As you know, under the current regulations, we here in the U.S.
can't sell there, but there are ways to, we believe, potentially
get listed there and develop products over there. But it's not
easy. We're not going into this naively. But our investors believe
they can be very helpful on that end. Again, there's a big
regulatory environment, so we have to make sure we get it right. It
won't be next month that we do something.

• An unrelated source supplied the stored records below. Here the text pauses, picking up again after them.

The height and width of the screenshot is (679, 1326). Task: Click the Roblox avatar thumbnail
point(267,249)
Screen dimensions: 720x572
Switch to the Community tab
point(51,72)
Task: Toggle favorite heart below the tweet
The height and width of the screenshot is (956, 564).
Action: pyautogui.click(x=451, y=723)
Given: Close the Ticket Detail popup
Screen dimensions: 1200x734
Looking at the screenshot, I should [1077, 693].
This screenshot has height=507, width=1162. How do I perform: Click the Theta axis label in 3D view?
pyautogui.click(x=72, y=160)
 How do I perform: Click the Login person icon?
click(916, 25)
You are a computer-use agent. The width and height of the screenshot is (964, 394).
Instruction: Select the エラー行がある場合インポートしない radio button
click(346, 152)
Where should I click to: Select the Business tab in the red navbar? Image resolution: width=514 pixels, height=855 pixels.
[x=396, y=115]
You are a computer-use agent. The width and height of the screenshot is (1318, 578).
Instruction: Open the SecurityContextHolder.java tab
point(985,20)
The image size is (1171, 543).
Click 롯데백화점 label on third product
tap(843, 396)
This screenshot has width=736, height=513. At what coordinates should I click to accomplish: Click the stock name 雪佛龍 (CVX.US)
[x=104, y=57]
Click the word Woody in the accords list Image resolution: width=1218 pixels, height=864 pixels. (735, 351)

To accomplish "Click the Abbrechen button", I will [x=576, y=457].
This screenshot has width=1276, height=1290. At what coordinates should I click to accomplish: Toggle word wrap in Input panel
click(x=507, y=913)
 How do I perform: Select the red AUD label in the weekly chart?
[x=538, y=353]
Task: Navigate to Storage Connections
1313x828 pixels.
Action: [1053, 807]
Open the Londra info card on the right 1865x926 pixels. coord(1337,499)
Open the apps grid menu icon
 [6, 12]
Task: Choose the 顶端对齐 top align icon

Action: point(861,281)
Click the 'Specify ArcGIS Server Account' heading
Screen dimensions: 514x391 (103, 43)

And you could bring to the U.S. market China-focused
strategies that you can formulate in part because of your
experience on the ground in China?
That's fair, because that's what we're doing; we're looking at a
couple right now. In fact, we're going to be the subadvisor on
several KraneShares coming out that are A-shares. We're already
familiar with them.
How do you respond to the objection-and this would apply
to KraneShares too really-that a lot of Chinese investors are
more stock-pickers than asset allocators at this point in time?
Moreover, they tend to make their purchases of these kinds of
products through large institutions on the ground there. If not
that, they're comfortable, if it's legally possible, to purchase
U.S.-listed securities to get the exposure they desire wherever
those securities are targeting. So for anyone who wants to market
ETFs there, as you may be interested in doing, then maybe it's a
bridge too far? Do you buy that?
I do buy the argument, and here's how I see it. If you go back to
the first half of the 20
century, between 1900 and 1950, America was dominated by
single-stock purchasers. Bernard Baruch, Joe Kennedy, all these
guys made their money with single stocks. There weren't big mutual
funds around. The small guy wasn't in the market. These were big
investors that bought stocks; they didn't buy mutual funds.
And then along came Merrill Lynch in the early '50s. They went
out and they hired all these ex-Marines from World War II, and
Charlie Merrill got the middle-class investor to begin to think
about investing-and not just in stocks, but professional management
like mutual funds. And that turned Merrill Lynch into the biggest
investment broker-dealer in the world.
Not that I'm Charlie Merrill, but we see ourselves as going to
China and saying, "Look, you've got 300 million people in middle
class now, that's the size of the U.S. alone. And you're probably
going to bring another 300 million." The Chinese get some money and
they want to be a consumer. They're no different from us. So
there's no reason we don't think the middle class will become
investors, and not just stock-pickers.
So it's kind of a long-haul proposition?
Well, back then it took 50 years. But with today's distribution of
information and the rapid movement of people and transportation and
information, now it might take five or 10 years.